KUALA LUMPUR: SapuraKencana Petroleum posted a stronger set of earnings in the third quarter ended Oct 31, 2017 (Q3 FY17) due to the absence of provision for impairments a year ago.
The oil and gas services and solutions provider reported on Thursday that Q3 FY17 earnings rose 21.7% to RM158.06mil from RM129.85mil a year ago.
However, its revenue fell 23.1% to RM2.22bil from RM2.89bil a year ago. Earnings per share were 2.66 sen compared with 2.17 sen.
“The group recorded profit before taxation of RM199.3mil, which was slightly higher than RM198mil in Q3 FY2016.
“Included in Q3 FY2016 profit before taxation was a provision for impairment on property, plant and equipment and oil and gas properties of RM317.3mil, a provision for impairment on investment of RM28.3mil and changes in provision of RM80.9mil,” it explained.
SapuraKencana said its current cash and bank balance was RM2.8bil. The new contract wins in the third quarter of RM1.2bil across all services divisions, increased the total wins to RM4.2bil for the financial year ending Jan 31, 2017.
For the nine months ended Oct 31, 2016, its earnings fell 23% to RM380.63mil from RM494.63mil in the previous corresponding period.

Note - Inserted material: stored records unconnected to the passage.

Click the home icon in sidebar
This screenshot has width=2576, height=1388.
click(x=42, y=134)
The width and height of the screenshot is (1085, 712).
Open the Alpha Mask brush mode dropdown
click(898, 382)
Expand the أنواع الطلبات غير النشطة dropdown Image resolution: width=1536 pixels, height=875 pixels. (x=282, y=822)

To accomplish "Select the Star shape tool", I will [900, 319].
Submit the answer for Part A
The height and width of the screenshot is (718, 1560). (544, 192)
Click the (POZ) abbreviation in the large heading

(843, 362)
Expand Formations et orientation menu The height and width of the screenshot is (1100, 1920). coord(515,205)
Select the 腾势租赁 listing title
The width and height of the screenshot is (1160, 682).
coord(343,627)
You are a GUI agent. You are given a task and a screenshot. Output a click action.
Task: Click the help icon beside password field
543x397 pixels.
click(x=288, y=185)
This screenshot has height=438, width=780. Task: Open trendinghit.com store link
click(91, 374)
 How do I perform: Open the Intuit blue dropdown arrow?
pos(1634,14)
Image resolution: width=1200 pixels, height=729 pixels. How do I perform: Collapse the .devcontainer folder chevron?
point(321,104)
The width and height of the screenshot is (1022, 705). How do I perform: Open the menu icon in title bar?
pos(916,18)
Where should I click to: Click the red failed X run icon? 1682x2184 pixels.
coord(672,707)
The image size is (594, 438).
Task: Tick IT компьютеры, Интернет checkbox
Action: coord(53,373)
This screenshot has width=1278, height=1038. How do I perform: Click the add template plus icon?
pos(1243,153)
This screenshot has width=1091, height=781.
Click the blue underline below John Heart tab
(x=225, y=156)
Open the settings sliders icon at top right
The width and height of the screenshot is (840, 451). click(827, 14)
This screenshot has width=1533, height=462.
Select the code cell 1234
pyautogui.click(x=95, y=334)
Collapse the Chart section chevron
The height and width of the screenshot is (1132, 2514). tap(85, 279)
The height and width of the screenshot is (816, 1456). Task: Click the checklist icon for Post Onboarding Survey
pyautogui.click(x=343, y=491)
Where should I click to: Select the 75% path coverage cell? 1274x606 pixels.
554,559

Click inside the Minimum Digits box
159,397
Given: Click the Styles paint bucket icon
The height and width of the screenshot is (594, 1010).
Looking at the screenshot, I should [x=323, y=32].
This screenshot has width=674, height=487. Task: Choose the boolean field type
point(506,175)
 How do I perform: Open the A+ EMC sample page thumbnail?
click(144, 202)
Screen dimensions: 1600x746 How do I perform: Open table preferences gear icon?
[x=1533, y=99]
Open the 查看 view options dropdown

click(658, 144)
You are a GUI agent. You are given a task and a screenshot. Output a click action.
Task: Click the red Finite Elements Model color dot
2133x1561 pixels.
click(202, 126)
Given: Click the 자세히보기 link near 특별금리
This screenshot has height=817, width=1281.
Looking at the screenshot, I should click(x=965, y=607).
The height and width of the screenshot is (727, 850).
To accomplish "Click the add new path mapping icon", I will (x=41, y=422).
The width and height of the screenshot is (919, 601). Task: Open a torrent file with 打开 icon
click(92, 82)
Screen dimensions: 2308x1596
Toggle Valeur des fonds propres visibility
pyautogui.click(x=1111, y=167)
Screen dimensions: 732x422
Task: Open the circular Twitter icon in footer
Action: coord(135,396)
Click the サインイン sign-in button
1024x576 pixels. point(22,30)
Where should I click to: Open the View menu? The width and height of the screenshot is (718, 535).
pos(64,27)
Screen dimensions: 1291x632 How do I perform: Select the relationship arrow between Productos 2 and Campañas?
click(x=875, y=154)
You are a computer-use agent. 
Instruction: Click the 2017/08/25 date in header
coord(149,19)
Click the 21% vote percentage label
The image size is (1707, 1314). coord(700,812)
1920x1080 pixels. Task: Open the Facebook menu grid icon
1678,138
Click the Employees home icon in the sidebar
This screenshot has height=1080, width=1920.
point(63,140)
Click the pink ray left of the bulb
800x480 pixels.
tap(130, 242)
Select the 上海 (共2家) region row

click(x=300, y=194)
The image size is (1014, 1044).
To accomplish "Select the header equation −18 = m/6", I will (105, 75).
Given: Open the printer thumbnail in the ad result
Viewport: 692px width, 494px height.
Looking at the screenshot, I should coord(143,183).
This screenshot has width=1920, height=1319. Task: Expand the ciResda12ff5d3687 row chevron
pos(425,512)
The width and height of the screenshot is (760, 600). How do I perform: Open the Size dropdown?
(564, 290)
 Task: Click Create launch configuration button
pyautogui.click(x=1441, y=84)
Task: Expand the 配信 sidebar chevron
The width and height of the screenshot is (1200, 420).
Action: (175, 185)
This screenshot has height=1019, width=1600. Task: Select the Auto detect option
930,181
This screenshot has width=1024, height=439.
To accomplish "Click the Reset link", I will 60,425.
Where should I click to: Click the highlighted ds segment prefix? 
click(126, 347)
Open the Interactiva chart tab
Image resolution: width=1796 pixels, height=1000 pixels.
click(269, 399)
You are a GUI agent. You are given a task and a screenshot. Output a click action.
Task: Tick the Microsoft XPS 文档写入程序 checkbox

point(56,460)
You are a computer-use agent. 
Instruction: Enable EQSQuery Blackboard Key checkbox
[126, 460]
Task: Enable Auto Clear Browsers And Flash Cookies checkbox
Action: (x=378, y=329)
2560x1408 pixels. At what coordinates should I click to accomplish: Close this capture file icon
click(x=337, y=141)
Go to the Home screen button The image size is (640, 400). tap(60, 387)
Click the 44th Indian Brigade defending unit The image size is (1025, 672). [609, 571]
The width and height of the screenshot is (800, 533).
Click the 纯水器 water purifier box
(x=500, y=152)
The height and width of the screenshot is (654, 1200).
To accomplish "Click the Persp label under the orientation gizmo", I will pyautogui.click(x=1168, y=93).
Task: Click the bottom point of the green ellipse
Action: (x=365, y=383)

Its revenue fell 26.5% to RM5.84bil from RM7.95bil.
Elaborating on the Q3 results, SapuraKencana president and group CEO Tan Sri Shahril Shamsuddin said the group recorded a positive third quarter for the financial year, leveraging on its ability to secure work through existing client relationships and our track record to deliver work safely, on budget and on time.
“Notable contract wins this quarter include the contract extension for the SKD Pelaut working for Brunei Shell Petroleum and ONGC’s B-127 Cluster pipelines in India.
“In Energy, the SK310 B15 field development is on-track with first gas expected in Q4 2017 and we are currently progressing on the SK408 development,” he said.
Shahril said while the industry outlook remains uncertain in the short term, there are now early indications that oil price is heading towards a path of relative stability in the medium term.
In the short term, competition for work will remain intense and margin pressures will likely to continue through into the next year.
“We continue efforts to further enhance our competitiveness in the market, and remain committed to our initiatives towards increasing productivity and efficiency. The measures we take now are to maintain our agility in this challenging environment and ensure long-term sustainability for the group,” he added.